What the task requires >>
Pick out each line of the records that includes the string "sidebar", and copy it.
--- START ---
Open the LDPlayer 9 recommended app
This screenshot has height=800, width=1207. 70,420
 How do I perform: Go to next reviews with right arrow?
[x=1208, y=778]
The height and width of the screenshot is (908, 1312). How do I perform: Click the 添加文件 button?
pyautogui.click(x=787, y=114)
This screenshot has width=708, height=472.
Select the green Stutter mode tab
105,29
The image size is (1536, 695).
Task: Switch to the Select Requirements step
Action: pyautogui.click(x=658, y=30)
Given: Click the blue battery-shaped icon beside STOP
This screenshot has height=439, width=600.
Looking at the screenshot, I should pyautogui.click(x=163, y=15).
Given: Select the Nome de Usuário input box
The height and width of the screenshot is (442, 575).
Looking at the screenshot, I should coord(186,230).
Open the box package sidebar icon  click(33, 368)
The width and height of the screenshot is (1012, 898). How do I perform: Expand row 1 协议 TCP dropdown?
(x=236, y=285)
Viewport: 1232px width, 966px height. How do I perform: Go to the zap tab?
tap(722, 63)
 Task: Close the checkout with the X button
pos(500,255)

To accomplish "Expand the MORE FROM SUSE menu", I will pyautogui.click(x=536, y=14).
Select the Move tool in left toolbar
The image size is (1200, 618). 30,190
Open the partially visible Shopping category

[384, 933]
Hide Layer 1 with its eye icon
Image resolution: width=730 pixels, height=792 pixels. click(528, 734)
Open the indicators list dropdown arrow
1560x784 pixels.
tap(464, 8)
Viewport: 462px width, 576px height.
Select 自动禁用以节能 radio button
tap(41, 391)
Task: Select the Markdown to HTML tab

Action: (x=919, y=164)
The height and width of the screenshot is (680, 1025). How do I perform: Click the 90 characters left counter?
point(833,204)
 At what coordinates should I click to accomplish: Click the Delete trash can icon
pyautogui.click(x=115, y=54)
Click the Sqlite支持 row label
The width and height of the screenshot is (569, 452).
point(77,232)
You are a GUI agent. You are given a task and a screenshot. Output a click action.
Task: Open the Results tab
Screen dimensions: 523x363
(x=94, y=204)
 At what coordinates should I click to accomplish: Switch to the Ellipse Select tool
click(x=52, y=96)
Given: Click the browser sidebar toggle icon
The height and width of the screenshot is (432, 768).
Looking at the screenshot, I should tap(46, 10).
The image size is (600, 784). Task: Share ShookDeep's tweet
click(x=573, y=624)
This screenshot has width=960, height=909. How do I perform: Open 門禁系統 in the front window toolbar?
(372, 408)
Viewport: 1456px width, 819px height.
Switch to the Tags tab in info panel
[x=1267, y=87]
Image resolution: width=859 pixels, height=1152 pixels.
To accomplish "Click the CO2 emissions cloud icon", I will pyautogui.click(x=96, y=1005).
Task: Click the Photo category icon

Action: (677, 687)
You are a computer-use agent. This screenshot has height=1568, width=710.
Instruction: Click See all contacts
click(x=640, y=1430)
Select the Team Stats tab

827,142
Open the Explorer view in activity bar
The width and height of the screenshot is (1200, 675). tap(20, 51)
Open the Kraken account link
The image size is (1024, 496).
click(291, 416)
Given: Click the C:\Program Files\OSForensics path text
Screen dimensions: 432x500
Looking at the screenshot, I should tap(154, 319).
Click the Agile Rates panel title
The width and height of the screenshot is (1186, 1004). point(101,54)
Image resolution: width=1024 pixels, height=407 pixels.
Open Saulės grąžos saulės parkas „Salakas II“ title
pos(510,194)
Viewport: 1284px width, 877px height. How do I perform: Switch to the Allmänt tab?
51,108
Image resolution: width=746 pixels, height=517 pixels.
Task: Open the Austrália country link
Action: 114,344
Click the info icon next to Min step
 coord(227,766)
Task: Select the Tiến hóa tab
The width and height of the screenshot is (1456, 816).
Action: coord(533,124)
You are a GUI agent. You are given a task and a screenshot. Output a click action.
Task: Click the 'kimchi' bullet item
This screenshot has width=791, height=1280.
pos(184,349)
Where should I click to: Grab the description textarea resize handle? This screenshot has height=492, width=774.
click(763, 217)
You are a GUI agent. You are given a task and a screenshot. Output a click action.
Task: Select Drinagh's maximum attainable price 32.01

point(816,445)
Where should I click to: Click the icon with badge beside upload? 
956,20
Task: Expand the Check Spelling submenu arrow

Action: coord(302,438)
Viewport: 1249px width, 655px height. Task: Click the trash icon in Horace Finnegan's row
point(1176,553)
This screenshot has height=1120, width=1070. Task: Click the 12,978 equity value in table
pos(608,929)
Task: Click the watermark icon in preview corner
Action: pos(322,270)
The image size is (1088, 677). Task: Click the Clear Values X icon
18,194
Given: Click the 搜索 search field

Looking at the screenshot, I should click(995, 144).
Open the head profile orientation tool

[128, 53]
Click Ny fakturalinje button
--- END ---
Solution to this problem >>
Open the box package sidebar icon  click(33, 368)
Given: Click the browser sidebar toggle icon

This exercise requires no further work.